*Provided passage*:
☆ ☆ ☆ ☆ ☆

To be fair, there was some other news in this stream -- I did cut out the live blogging by the Northwest Arkansas Naturals that happened in this set of posts.
What else spaced out the Tweets? 12 consecutive Tweets with links to the website of one TV station's 6 p.m. cast, 6 straight Tweets that were links to another station's 6-cast, another dozen Tweets to the website from the four other TV stations in-state that a follow. Some Breaking News and Drudge headlines. Four personality tweets from a news anchor and three from a sports editor.
Monday, July 06, 2009
Sarah Palin provides the latest episode of social news versus legacy news with the continuing coverage of her resignation. USA TODAY carries a story detailing the perplexed politicians and pundits. It serves as little more than a vehicle for the public statements of a cadre of public figures.
Taken at face value, nobody knows what the soon-to-be former governor is going to do or why she did what she did.
Unless you notice a couple of paragraphs in the middle. USA TODAY obliquely refers to Palin's Facebook page, pulling out a brief quip, then to Palin's Twitter page and some damage control work regarding accusations of a FBI investigation.
Suddenly, the six paragraphs in front and the six paragraphs behind are nothing more than two giant buns around the meat of the story. If anyone read past the rambling opening, they were off to the social media.
The story's not that different from the death of Steve McNair or the continued detailing of Mark Sanford's "hiking". There is the reality based on the 20th century model of objective journalism playing out in print and on screen. Then there's the fully digital story existing in the partisan world of 21st century social media.
The disturbing part is the way the versions of what happened diverge. There is a news for everyone.
Thursday, July 02, 2009
The Nielsen folks didn't get to be who they are and stay who they are by missing trends. Too keep up with the what's hot from their numbers, bookmark the Nielsen blog. Many of the numbers used in my Just a Fad post came from an assortment of their entries.
I'm also intrigued by Instapaper and the iPhone app. Can't get the "Read Later" button to work at all in Mobile Safari, and the sync over technique failed as well. However, on Firefox and Safari, it works magnificently in capturing whole long webpages into single, text friendly, iPhone reader friendly caches to read when I have time. Great way to store up stories for flights or long drives.
Hear it all the time -- from colleagues near and far -- that Twitter thing won't last. Can't monitize it, therefore, it's not worth the effort.
Hmm. Sounds like another on-line company, privately held, flash in the pan. Yeah, that Facebook thing, that'll never catch on.
I will grant this -- Twitter may fly away under the Fail Whale, and the nay-sayers are absolutely waiting for things like this week's Nielsen notes that for the first time in a year, Twitter adoption was flat.
Look at the numbers in the numbers: top usage group for Twitter in February numbers, 35-49. And not close, 41.9% in that demo; next is the 25-34 at 19.1%. I'm no math major, but that's double the nearest demo. Kids? Not so much a factor.
Mobile adults. Those reaching the prime spending (and giving) age. Looking to keep up with a mobile world. Yes, that's the other key demo.

☆ ☆ ☆ ☆ ☆

*Listing for locating described items*:

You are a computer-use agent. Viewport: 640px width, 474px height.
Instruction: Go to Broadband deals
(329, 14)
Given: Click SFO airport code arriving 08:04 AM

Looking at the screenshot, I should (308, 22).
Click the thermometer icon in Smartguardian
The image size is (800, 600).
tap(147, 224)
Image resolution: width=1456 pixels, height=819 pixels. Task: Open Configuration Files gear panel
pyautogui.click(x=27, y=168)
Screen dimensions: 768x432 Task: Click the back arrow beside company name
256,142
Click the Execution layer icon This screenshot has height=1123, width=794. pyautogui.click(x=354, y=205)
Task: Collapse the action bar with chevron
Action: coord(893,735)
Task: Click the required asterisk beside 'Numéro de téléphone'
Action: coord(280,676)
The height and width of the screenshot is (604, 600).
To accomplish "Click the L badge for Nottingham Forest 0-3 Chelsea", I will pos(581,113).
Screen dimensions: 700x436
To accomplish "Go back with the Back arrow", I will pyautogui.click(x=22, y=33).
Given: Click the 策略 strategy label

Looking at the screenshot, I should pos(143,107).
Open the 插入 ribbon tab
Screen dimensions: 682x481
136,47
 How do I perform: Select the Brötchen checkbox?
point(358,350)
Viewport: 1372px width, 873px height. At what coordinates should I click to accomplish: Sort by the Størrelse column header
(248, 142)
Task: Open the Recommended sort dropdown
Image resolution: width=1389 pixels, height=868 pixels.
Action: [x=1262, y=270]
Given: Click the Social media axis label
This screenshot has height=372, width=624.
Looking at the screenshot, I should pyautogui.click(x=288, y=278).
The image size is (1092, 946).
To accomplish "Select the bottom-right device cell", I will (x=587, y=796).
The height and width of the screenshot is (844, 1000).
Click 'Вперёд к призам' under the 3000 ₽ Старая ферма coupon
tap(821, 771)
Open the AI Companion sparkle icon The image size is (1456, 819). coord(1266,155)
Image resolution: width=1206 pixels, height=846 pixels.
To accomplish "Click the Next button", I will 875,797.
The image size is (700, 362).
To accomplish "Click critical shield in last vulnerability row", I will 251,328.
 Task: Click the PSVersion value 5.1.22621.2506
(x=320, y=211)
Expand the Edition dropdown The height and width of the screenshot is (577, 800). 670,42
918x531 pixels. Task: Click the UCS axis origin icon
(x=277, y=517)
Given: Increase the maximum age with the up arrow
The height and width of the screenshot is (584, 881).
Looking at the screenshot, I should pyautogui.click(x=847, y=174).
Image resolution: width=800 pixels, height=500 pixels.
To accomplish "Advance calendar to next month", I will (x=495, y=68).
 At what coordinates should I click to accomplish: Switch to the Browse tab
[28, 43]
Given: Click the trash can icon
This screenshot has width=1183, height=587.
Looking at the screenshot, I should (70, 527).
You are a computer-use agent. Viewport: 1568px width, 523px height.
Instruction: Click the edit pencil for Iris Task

☆ ☆ ☆ ☆ ☆

*Short problem 1*:
Please reproduce the portion of the blog text between "Hear it all" and "never catch on.", inclusive, without any changes.
*Short problem 2*:
Format the lines of the listing between the lines holding "Viewport: 1372px width, 873px" and "will (x=587, y=796).", inclusive, as a Markdown table with the columns Row and Line. Leave out blank lines.

*Task answer 1*:
Hear it all the time -- from colleagues near and far -- that Twitter thing won't last. Can't monitize it, therefore, it's not worth the effort.
Hmm. Sounds like another on-line company, privately held, flash in the pan. Yeah, that Facebook thing, that'll never catch on.

*Task answer 2*:
| Row | Line |
|---|---|
| 1 | Viewport: 1372px width, 873px height. At what coordinates should I click to accomplish: Sort by the Størrelse column header |
| 2 | (248, 142) |
| 3 | Task: Open the Recommended sort dropdown |
| 4 | Image resolution: width=1389 pixels, height=868 pixels. |
| 5 | Action: [x=1262, y=270] |
| 6 | Given: Click the Social media axis label |
| 7 | This screenshot has height=372, width=624. |
| 8 | Looking at the screenshot, I should pyautogui.click(x=288, y=278). |
| 9 | The image size is (1092, 946). |
| 10 | To accomplish "Select the bottom-right device cell", I will (x=587, y=796). |